══ Excerpt to read ══
The list of reasons for Russia’s current economic crisis includes, but is far from limited to, cheap oil, international sanctions, Crimea, and military campaigns in Donbass and Syria. Bankers and oilmen are lining up to feed at the public trough, which is only possible thanks to the “fat” accumulated over the past years. There is a rumor that even Russia’s gold reserves will only last for twenty years or so. All hopes are riding on Gazprom and the arms and nuclear industries or, in other words, on the Soviet-era legacy state monopolies.
ROSATOM CEO Sergei Kiriyenko thus described the state corporation’s achievements to Russian Prime Minister Dmitri Medvedev: “Our stock of orders has increased 5.5 times over the past several years and currently includes 30 nuclear power units in 12 countries; other 10 powers units are under negotiation. Currently, our stock of orders totals $300 billion”. However, according to ROSATOM’s presentation at the June 2015 ATOMEXPO Forum, the company was expecting its overseas orders portfolio to reach $150 billion by 2020. Thus, over a few months only, this figure has magically doubled. The company is also to sign contracts for $13 billion before the end of the year. Russia has been declared to be “basically the only country encouraging the creation of nuclear industries from scratch in different regions of the world”. The list of the state corporation’s main clients includes, but is not limited to, developing countries such as Malaysia, Bolivia, Kenya, Ghana, Indonesia. ROSATOM owns property all over the world, including in Washington DC. Despite the sanctions, the United States continues to be ROSATOM’s long-time and irreplaceable partner. Russia supplies about 20 percent of US nuclear power plants’ demand for uranium fuel. New contracts have recently been signed for the total amount of around $6 billion.
The international sanctions, however, are having some impact on the US-Russia cooperation. According to ROSATOM’s official website, in March 2014, the US Department of State announced that certain projects were being put on hold. Also, “in May 2014 the formation of the plan of activities to be undertaken by US national laboratories and Russian nuclear industry enterprises was suspended on the initiative of the American side”. On the other hand, according to US media, Russia unilaterally abandoned its cooperation with the United States on ensuring the safety and physical protection of highly enriched uranium and weapon-grade plutonium.
The cooperation between Russian nuclear scientists and their American colleagues sometimes gets overshadowed by scandals. In the spring of 2015, the media claimed that investors affiliated with ROSATOM donated tens of millions of dollars to the Clinton Foundation while then-Secretary of State Hillary Clinton’s office was involved in approving a Russian bid for the purchase of the Uranium One company associated with uranium production in Kazakhstan.
Just recently, as a result of the seven-year-old anticorruption probe conducted by the US Department of Justice, Vadim Mikerin, director of Techsnabexport, which is the Pan American Department of ROSATOM, pleaded guilty to giving kickbacks to US suppliers and to money-laundering.
═══
Problem set:
• A. Answer these questions from the text on ROSATOM and Russia's economic crisis:
(i) By 2020, what did ROSATOM's June 2015 ATOMEXPO Forum presentation expect its overseas orders portfolio to reach?
(ii) About what share of US nuclear power plants' demand for uranium fuel does Russia supply?
(iii) What position did Vadim Mikerin hold?
• B. Give back the passage of the text on ROSATOM and Russia's economic crisis from "The cooperation between" to "production in Kazakhstan.", copied word for word.
══ Data provided ══
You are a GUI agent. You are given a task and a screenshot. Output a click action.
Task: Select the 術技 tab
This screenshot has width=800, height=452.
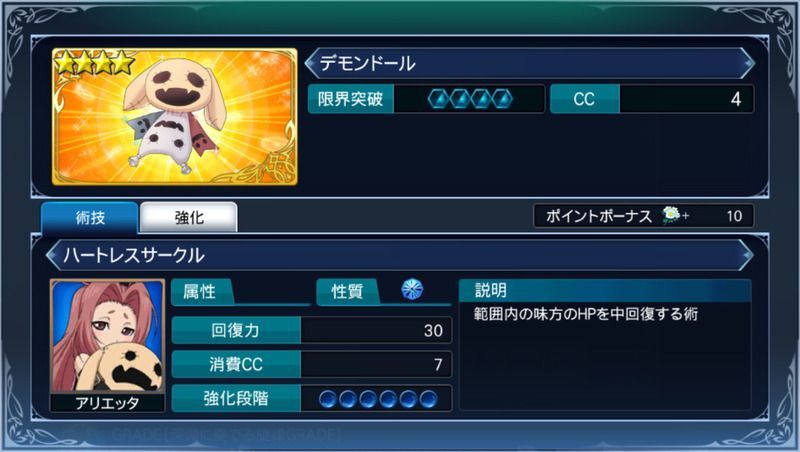tap(90, 217)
═══
Solutions by task:
• A.
(i) It expected the portfolio to reach $150 billion.
(ii) Russia supplies about 20 percent of that demand.
(iii) He was director of Techsnabexport, the Pan American Department of ROSATOM.

• B.
The cooperation between Russian nuclear scientists and their American colleagues sometimes gets overshadowed by scandals. In the spring of 2015, the media claimed that investors affiliated with ROSATOM donated tens of millions of dollars to the Clinton Foundation while then-Secretary of State Hillary Clinton’s office was involved in approving a Russian bid for the purchase of the Uranium One company associated with uranium production in Kazakhstan.